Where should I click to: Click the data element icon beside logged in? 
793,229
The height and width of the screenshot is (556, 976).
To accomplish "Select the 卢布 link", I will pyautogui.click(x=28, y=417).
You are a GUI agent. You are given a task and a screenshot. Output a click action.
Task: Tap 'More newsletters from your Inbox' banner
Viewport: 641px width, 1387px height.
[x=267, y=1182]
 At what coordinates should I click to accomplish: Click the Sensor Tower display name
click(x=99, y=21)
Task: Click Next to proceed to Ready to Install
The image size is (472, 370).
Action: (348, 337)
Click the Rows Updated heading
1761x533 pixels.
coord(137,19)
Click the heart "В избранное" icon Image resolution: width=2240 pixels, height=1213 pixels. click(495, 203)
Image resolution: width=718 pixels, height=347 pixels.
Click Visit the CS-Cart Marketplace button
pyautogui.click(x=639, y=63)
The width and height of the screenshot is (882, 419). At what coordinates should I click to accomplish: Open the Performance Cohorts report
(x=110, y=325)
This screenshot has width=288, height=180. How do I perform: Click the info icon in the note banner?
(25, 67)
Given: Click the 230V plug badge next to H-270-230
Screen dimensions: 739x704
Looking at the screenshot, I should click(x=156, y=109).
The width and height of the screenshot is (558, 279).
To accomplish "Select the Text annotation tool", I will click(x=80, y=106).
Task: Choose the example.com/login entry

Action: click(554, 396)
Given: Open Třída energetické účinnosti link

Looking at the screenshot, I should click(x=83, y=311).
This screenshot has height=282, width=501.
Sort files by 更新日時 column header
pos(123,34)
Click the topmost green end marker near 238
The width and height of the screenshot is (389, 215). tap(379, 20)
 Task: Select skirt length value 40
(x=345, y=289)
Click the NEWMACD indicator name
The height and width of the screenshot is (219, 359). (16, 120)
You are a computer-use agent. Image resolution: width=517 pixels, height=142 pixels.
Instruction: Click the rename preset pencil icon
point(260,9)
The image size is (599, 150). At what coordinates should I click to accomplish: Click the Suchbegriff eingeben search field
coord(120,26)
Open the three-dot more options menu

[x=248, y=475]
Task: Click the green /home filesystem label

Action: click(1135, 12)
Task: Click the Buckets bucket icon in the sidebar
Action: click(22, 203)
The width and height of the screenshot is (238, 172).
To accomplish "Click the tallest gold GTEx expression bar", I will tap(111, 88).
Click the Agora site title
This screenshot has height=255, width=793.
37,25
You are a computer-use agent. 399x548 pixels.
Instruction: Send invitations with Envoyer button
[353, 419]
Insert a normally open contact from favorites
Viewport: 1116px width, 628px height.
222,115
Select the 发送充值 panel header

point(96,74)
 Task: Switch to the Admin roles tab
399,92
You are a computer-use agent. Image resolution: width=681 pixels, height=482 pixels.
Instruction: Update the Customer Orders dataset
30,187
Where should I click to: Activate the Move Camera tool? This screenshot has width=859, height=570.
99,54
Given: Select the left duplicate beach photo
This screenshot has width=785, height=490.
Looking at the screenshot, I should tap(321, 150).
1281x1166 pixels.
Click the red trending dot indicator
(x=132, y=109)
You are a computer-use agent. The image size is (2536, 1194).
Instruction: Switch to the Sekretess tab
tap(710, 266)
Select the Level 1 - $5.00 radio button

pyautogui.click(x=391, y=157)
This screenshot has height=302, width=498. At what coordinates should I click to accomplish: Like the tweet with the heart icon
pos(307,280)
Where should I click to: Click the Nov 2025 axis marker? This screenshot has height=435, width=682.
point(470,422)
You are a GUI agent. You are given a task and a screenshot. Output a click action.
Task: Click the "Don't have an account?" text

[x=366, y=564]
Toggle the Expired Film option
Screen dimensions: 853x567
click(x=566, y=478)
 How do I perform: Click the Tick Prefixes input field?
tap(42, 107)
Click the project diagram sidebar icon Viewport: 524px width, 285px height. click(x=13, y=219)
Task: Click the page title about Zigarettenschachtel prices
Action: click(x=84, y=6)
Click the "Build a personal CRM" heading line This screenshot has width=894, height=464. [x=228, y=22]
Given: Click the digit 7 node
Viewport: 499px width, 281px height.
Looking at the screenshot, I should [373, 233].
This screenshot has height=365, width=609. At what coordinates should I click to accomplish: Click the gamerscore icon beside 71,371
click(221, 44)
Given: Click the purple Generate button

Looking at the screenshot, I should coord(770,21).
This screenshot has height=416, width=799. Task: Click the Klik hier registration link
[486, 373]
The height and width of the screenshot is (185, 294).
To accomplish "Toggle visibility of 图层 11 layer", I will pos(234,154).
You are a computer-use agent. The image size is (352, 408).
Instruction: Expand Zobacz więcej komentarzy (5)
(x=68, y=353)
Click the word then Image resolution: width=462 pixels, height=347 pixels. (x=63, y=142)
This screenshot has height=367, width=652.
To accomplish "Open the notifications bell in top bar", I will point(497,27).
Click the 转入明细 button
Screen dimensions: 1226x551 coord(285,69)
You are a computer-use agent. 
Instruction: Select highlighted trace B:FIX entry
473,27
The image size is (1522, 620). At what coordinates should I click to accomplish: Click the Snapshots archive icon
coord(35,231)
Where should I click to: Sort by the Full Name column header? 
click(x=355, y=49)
-*-*-
#### [Your instructions]
Rewrite all the items above, changing every "computer-use agent" to "desktop assistant" and leaving the rest untouched.

#### [Full solution]
Where should I click to: Click the data element icon beside logged in? 
793,229
The height and width of the screenshot is (556, 976).
To accomplish "Select the 卢布 link", I will pyautogui.click(x=28, y=417).
You are a GUI agent. You are given a task and a screenshot. Output a click action.
Task: Tap 'More newsletters from your Inbox' banner
Viewport: 641px width, 1387px height.
[x=267, y=1182]
 At what coordinates should I click to accomplish: Click the Sensor Tower display name
click(x=99, y=21)
Task: Click Next to proceed to Ready to Install
The image size is (472, 370).
Action: (348, 337)
Click the Rows Updated heading
1761x533 pixels.
coord(137,19)
Click the heart "В избранное" icon Image resolution: width=2240 pixels, height=1213 pixels. click(495, 203)
Image resolution: width=718 pixels, height=347 pixels.
Click Visit the CS-Cart Marketplace button
pyautogui.click(x=639, y=63)
The width and height of the screenshot is (882, 419). At what coordinates should I click to accomplish: Open the Performance Cohorts report
(x=110, y=325)
This screenshot has width=288, height=180. How do I perform: Click the info icon in the note banner?
(25, 67)
Given: Click the 230V plug badge next to H-270-230
Screen dimensions: 739x704
Looking at the screenshot, I should click(x=156, y=109).
The width and height of the screenshot is (558, 279).
To accomplish "Select the Text annotation tool", I will click(x=80, y=106).
Task: Choose the example.com/login entry

Action: click(554, 396)
Given: Open Třída energetické účinnosti link

Looking at the screenshot, I should click(x=83, y=311).
This screenshot has height=282, width=501.
Sort files by 更新日時 column header
pos(123,34)
Click the topmost green end marker near 238
The width and height of the screenshot is (389, 215). tap(379, 20)
 Task: Select skirt length value 40
(x=345, y=289)
Click the NEWMACD indicator name
The height and width of the screenshot is (219, 359). (16, 120)
You are a desktop assistant. Image resolution: width=517 pixels, height=142 pixels.
Instruction: Click the rename preset pencil icon
point(260,9)
The image size is (599, 150). At what coordinates should I click to accomplish: Click the Suchbegriff eingeben search field
coord(120,26)
Open the three-dot more options menu

[x=248, y=475]
Task: Click the green /home filesystem label

Action: click(1135, 12)
Task: Click the Buckets bucket icon in the sidebar
Action: click(22, 203)
The width and height of the screenshot is (238, 172).
To accomplish "Click the tallest gold GTEx expression bar", I will tap(111, 88).
Click the Agora site title
This screenshot has height=255, width=793.
37,25
You are a desktop assistant. 399x548 pixels.
Instruction: Send invitations with Envoyer button
[353, 419]
Insert a normally open contact from favorites
Viewport: 1116px width, 628px height.
222,115
Select the 发送充值 panel header

point(96,74)
 Task: Switch to the Admin roles tab
399,92
You are a desktop assistant. Image resolution: width=681 pixels, height=482 pixels.
Instruction: Update the Customer Orders dataset
30,187
Where should I click to: Activate the Move Camera tool? This screenshot has width=859, height=570.
99,54
Given: Select the left duplicate beach photo
This screenshot has width=785, height=490.
Looking at the screenshot, I should tap(321, 150).
1281x1166 pixels.
Click the red trending dot indicator
(x=132, y=109)
You are a desktop assistant. The image size is (2536, 1194).
Instruction: Switch to the Sekretess tab
tap(710, 266)
Select the Level 1 - $5.00 radio button

pyautogui.click(x=391, y=157)
This screenshot has height=302, width=498. At what coordinates should I click to accomplish: Like the tweet with the heart icon
pos(307,280)
Where should I click to: Click the Nov 2025 axis marker? This screenshot has height=435, width=682.
point(470,422)
You are a GUI agent. You are given a task and a screenshot. Output a click action.
Task: Click the "Don't have an account?" text

[x=366, y=564]
Toggle the Expired Film option
Screen dimensions: 853x567
click(x=566, y=478)
 How do I perform: Click the Tick Prefixes input field?
tap(42, 107)
Click the project diagram sidebar icon Viewport: 524px width, 285px height. click(x=13, y=219)
Task: Click the page title about Zigarettenschachtel prices
Action: click(x=84, y=6)
Click the "Build a personal CRM" heading line This screenshot has width=894, height=464. [x=228, y=22]
Given: Click the digit 7 node
Viewport: 499px width, 281px height.
Looking at the screenshot, I should [373, 233].
This screenshot has height=365, width=609. At what coordinates should I click to accomplish: Click the gamerscore icon beside 71,371
click(221, 44)
Given: Click the purple Generate button

Looking at the screenshot, I should coord(770,21).
This screenshot has height=416, width=799. Task: Click the Klik hier registration link
[486, 373]
The height and width of the screenshot is (185, 294).
To accomplish "Toggle visibility of 图层 11 layer", I will pos(234,154).
You are a desktop assistant. The image size is (352, 408).
Instruction: Expand Zobacz więcej komentarzy (5)
(x=68, y=353)
Click the word then Image resolution: width=462 pixels, height=347 pixels. (x=63, y=142)
This screenshot has height=367, width=652.
To accomplish "Open the notifications bell in top bar", I will point(497,27).
Click the 转入明细 button
Screen dimensions: 1226x551 coord(285,69)
You are a desktop assistant. 
Instruction: Select highlighted trace B:FIX entry
473,27
The image size is (1522, 620). At what coordinates should I click to accomplish: Click the Snapshots archive icon
coord(35,231)
Where should I click to: Sort by the Full Name column header? 
click(x=355, y=49)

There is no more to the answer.